C3E participants shared a sense of historic moment. “It’s really exciting seeing the decreasing cost of technology like offshore wind, solar, and batteries, and watching renewables become independent of government interventions financially,” said Johanna Doyle of Reactive Technologies Limited.

Some of these new technologies were featured in the symposium’s poster competition, where winners showcased low-cost, high efficiency solar cells, weatherproofing of city housing for energy savings, and radiation tolerant materials for advanced nuclear reactors.

“We’re at a potential inflection point around energy choices and deployment,” said Sue Reid, principal advisor in Mission 2020, a group moving the global finance sector toward the Paris Agreement’s goals. “There’s momentum around zero emissions commitments, with financial behemoths aiming for net zero by or before 2050.” She sees the next decade offering an historic opportunity as energy systems and resource distribution change rapidly “to get to enduring, resilient viable systems that work for humanity.”

Expanding the ranks

Meeting these clean energy goals will require rapidly expanding the ranks of qualified energy professionals. “We need to keep breaking down systemic barriers to women’s advancement in these sectors, and your participation and leadership is absolutely critical for our shared success in this challenge,” Robert C. Armstrong, MITEI’s director, told symposium participants.
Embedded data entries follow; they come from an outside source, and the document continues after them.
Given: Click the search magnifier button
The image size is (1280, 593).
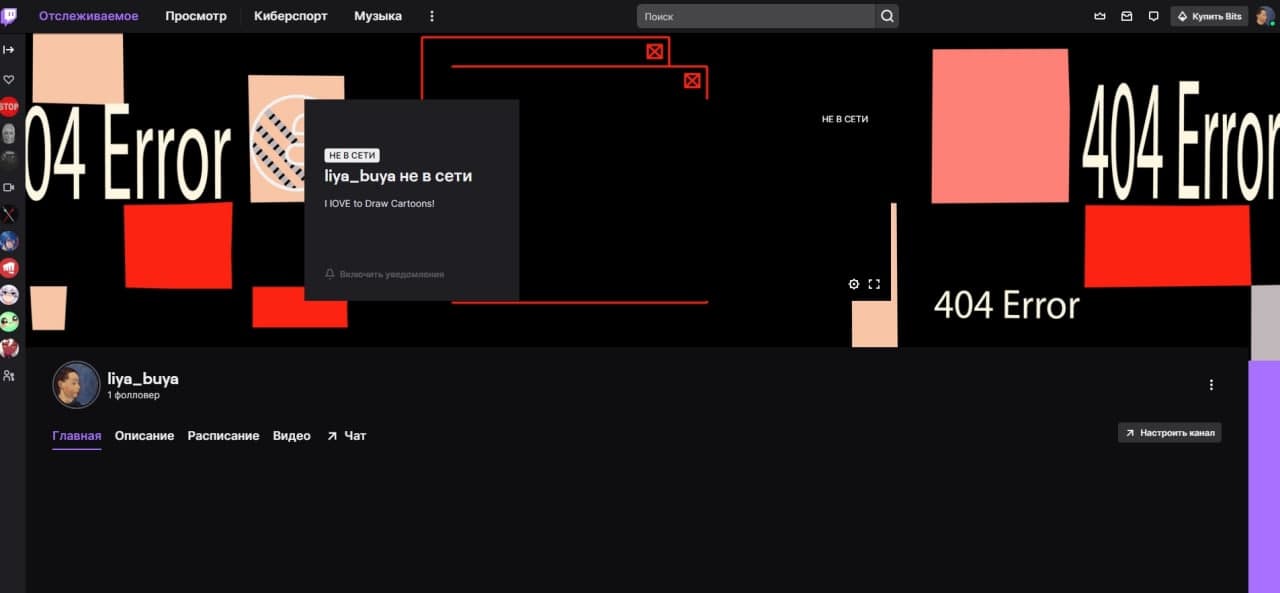Looking at the screenshot, I should pyautogui.click(x=887, y=16).
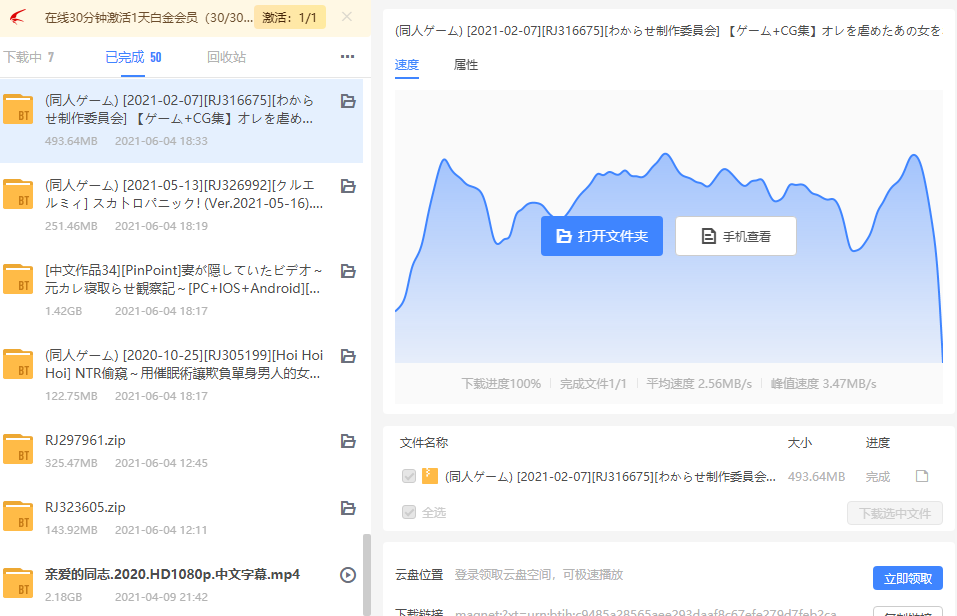Open folder for first RJ316675 download
Screen dimensions: 957x616
pos(348,101)
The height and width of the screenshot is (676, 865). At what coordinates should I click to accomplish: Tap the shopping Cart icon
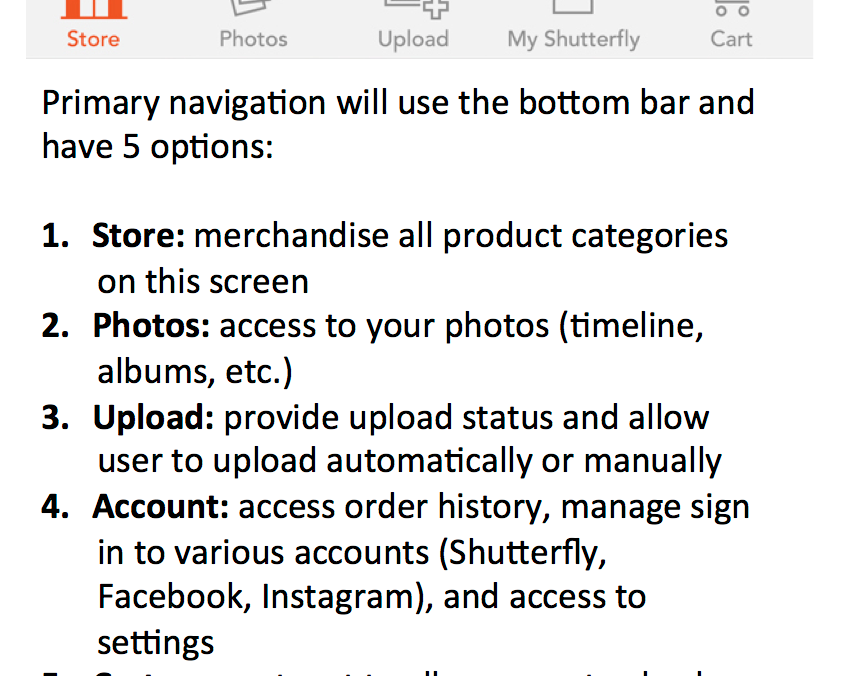click(x=732, y=8)
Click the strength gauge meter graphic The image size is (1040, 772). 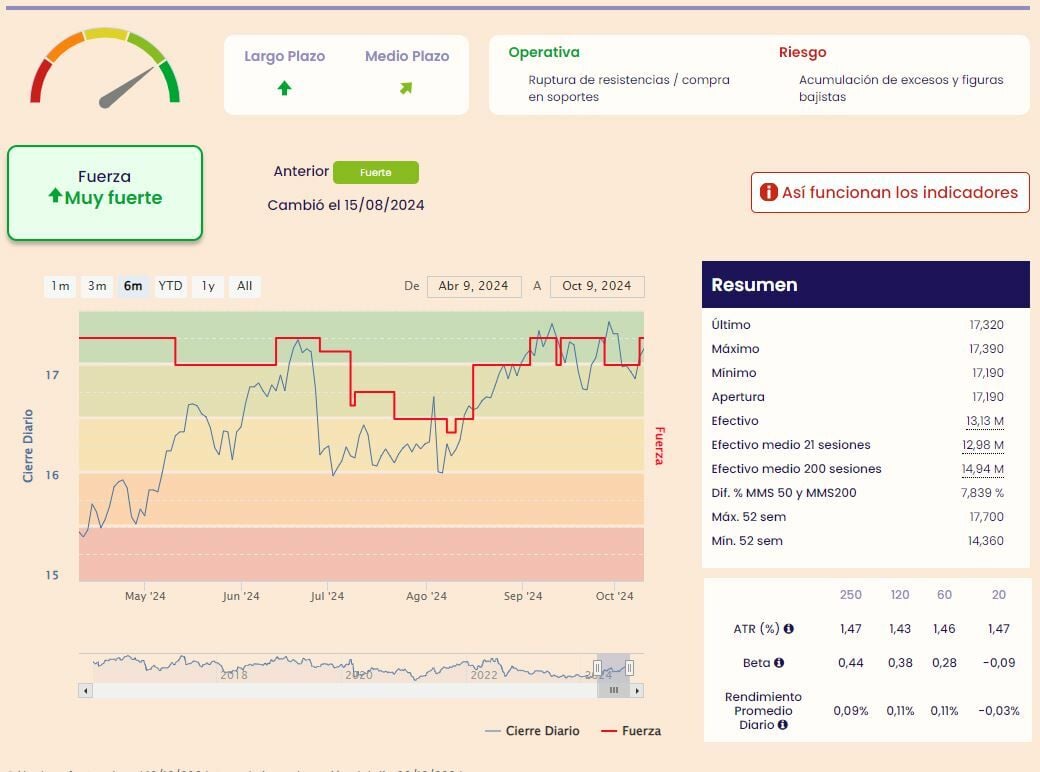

The virtual format, a necessity during the pandemic, may actually prove a productive, ongoing tool for catalyzing the connections and mentorship that flow from such gatherings, he suggested.

One sign of the power of online communications: More than 1,100 people attended each day of this virtual symposium, almost five times the number of people who normally attend in person. One newcomer, Neil Hoffman, a retired architect, wrote the organizers: “I appreciate being able to ‘sit in’ on these events and learn about the great work women are doing in the Climate Crisis.  I am inspired and reassured about my grandchildren’s future listening to you all.”